Children who are exposed to passive smoking could suffer irreversible artery damage.
New research suggests second-hand smoke could thicken children's artery walls, a European Society of Cardiology news release reported. Researchers said being exposed to smoke from both parents aged the children's arteries by about 3.3 years.
Thickened arteries can lead to heart attack or stroke later in life.
The researchers looked at 2,401 participants in the Cardiovascular Risk in Young Finns Study that began in 1980; These subjects were followed from between the ages of three and 18 into adulthood. The subject's parents were asked about their smoking habits and once the participants were adults and ultrasound was performed to determine the state of their arteries.
The team found the carotid intima-media thickness (IMT), which is "a measurement of the thickness of the innermost two layers of the arterial wall," the news release reported.
They found that in adulthood the carotid IMT was about 0.015 millimeters thicker in individuals who had been exposed to smoke as children from both parents.
"Our study shows that exposure to passive smoke in childhood causes a direct and irreversible damage to the structure of the arteries. Parents, or even those thinking about becoming parents, should quit smoking. This will not only restore their own health but also protect the health of their children into the future," Doctor Seana Gall, a research fellow in cardiovascular epidemiology at the Menzies Research Institute Tasmania and the University of Tasmania, said in the news release.

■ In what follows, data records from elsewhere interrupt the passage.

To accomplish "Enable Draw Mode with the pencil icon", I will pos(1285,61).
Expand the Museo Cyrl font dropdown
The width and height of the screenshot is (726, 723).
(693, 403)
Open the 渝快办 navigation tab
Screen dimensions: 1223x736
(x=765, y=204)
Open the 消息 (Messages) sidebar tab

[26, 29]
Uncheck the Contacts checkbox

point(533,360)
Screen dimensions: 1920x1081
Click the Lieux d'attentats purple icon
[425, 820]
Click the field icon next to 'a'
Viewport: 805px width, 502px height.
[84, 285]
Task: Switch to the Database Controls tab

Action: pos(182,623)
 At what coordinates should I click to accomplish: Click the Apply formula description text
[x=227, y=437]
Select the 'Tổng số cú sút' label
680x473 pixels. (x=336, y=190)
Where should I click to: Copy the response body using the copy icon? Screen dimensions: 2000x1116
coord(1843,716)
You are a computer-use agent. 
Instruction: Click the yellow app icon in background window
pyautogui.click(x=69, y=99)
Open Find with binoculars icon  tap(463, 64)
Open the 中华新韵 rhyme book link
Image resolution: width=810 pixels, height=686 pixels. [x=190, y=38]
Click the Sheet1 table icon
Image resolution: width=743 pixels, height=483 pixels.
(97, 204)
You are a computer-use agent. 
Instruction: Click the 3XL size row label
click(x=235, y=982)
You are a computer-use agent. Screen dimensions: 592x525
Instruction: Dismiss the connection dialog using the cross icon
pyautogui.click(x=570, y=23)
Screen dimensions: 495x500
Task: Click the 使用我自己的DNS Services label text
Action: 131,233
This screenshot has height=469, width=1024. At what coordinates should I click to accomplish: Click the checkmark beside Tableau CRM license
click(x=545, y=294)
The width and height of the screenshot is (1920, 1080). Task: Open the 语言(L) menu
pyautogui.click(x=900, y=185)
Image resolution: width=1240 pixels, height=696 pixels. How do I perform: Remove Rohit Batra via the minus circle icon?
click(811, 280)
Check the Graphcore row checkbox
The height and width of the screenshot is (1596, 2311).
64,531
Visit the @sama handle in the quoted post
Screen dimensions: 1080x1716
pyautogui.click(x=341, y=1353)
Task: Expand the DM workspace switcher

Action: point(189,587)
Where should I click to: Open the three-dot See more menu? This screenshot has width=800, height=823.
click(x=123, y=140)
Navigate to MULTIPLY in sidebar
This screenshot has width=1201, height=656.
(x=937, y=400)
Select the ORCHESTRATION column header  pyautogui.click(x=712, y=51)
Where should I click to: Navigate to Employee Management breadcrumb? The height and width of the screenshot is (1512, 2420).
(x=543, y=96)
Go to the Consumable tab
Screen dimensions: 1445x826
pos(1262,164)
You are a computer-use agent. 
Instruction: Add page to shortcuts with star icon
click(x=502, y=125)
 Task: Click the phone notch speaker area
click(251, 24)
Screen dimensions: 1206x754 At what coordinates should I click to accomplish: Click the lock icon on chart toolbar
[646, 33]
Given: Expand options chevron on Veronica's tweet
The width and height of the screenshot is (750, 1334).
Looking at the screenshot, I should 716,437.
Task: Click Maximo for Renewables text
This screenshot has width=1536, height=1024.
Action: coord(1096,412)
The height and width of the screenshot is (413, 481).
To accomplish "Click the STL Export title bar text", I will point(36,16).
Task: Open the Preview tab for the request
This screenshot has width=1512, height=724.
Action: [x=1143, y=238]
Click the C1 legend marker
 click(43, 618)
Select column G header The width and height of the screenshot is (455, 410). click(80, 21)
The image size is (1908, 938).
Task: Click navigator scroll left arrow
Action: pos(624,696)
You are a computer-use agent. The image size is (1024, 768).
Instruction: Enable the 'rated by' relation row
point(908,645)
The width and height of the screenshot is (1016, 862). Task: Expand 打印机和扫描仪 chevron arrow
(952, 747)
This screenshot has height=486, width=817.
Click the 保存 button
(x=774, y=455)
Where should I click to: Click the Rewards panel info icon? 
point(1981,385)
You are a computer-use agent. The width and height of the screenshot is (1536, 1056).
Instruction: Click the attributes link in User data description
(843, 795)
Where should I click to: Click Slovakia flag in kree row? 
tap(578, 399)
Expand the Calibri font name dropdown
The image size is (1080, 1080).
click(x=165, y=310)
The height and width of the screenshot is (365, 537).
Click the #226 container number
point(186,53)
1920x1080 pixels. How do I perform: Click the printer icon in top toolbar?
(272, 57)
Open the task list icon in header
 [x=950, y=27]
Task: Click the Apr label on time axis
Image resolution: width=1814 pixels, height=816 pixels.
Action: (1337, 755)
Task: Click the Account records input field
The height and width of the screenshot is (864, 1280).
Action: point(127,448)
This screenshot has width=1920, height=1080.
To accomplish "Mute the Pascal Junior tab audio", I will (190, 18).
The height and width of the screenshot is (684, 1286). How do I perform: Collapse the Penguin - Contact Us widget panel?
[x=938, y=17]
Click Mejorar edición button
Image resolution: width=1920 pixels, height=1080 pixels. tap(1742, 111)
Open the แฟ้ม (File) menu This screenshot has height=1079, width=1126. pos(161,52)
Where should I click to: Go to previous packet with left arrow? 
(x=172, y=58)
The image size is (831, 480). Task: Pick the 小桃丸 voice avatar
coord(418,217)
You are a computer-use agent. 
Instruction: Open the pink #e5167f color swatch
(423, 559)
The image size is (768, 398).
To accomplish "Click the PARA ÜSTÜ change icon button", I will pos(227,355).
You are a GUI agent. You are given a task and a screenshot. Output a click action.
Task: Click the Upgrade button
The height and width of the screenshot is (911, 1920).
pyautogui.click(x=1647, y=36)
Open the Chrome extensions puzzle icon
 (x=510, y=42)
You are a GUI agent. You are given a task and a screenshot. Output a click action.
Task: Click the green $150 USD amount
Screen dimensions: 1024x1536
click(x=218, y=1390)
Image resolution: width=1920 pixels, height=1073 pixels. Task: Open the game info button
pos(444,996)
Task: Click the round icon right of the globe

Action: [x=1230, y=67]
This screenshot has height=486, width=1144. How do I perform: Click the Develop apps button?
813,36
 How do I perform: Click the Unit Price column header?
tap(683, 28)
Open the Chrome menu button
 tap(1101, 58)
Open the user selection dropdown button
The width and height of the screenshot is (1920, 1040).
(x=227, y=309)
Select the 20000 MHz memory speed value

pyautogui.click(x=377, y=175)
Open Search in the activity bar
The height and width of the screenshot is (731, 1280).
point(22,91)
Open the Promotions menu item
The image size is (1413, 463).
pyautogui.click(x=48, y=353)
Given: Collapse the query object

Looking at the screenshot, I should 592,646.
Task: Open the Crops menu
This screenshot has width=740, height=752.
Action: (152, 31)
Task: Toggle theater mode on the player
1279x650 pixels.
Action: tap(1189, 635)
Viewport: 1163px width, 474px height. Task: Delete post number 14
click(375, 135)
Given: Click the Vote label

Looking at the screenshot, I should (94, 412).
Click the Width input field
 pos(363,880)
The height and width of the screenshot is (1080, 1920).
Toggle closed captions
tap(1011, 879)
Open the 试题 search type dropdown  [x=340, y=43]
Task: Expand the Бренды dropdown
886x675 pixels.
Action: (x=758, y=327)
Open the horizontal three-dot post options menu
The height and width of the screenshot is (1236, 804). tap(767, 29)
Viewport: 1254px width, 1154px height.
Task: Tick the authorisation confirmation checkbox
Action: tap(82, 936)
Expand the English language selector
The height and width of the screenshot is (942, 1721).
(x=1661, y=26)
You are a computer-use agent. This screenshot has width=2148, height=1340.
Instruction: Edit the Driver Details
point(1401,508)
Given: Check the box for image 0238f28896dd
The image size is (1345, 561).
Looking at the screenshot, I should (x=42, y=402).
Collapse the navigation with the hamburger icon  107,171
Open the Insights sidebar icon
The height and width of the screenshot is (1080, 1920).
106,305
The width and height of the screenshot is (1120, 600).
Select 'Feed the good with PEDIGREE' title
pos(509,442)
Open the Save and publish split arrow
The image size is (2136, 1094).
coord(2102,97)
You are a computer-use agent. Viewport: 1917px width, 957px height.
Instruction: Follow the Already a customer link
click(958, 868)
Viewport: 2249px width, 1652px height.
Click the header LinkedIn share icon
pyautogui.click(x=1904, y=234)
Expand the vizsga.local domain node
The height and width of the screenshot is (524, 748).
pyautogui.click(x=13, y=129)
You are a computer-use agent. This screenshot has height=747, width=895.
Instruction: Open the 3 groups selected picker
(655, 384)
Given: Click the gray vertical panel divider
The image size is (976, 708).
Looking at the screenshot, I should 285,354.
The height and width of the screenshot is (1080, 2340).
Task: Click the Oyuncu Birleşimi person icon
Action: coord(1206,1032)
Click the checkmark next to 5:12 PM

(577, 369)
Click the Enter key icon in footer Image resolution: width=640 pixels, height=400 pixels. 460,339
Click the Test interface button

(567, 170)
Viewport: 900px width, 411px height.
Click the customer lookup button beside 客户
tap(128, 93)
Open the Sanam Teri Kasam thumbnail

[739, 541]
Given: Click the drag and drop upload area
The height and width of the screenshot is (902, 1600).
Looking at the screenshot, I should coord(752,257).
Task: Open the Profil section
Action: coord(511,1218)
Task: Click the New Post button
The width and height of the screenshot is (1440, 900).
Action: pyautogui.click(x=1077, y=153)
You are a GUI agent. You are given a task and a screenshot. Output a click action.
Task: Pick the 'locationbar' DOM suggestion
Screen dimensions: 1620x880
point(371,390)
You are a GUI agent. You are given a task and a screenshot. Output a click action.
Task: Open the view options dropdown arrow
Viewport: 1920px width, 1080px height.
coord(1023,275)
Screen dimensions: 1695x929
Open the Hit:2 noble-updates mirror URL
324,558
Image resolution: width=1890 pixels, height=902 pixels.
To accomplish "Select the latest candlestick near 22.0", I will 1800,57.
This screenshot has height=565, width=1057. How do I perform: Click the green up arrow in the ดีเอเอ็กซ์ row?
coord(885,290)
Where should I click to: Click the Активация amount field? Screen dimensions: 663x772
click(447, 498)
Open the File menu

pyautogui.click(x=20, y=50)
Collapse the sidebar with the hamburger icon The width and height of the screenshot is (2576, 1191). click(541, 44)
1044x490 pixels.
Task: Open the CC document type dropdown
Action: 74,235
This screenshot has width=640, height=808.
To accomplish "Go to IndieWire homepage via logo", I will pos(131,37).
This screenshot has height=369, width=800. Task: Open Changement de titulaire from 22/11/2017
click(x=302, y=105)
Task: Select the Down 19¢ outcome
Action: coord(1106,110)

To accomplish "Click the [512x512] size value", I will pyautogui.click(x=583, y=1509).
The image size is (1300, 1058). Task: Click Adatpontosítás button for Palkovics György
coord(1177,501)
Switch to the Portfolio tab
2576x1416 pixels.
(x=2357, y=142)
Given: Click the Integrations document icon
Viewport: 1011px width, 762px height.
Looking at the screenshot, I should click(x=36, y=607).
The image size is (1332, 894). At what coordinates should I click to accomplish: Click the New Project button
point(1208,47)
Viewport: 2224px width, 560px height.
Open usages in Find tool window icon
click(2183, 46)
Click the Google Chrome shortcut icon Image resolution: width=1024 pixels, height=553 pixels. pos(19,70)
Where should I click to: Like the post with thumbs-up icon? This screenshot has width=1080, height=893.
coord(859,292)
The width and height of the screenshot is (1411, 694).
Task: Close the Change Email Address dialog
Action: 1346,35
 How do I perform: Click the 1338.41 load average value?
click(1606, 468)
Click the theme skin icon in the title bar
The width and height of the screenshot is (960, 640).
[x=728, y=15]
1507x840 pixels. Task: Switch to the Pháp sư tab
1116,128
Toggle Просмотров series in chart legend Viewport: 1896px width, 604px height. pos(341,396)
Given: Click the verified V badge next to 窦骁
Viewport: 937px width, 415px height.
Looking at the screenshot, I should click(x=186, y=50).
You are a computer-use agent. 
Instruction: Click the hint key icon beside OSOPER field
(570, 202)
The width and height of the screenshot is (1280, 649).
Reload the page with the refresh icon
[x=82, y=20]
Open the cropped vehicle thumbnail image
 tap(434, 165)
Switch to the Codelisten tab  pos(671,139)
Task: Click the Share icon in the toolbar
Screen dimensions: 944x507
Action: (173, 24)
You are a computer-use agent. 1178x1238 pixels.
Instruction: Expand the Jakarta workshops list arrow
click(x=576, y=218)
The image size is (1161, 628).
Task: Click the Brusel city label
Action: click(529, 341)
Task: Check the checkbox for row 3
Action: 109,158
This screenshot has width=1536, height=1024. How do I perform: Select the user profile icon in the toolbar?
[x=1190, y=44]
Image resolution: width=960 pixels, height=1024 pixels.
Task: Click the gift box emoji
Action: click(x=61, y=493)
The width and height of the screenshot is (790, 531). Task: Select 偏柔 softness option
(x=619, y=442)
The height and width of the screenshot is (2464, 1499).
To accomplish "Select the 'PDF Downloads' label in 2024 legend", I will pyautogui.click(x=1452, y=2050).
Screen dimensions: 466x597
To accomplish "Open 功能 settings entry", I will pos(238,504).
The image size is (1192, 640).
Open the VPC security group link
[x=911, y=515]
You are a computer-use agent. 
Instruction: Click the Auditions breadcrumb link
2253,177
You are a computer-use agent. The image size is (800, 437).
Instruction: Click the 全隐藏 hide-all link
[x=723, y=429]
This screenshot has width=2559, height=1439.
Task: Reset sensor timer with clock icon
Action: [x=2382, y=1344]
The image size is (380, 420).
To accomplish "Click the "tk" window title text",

"While the differences in artery thickness are modest, it is important to consider that they represent the independent effect of a single measure of exposure - that is, whether or not the parents smoked at the start of the studies - some 20 years earlier in a group already at greater risk of heart disease. For example, those with both parents smoking were more likely, as adults, to be smokers or overweight than those whose parents didn't smoke," she said.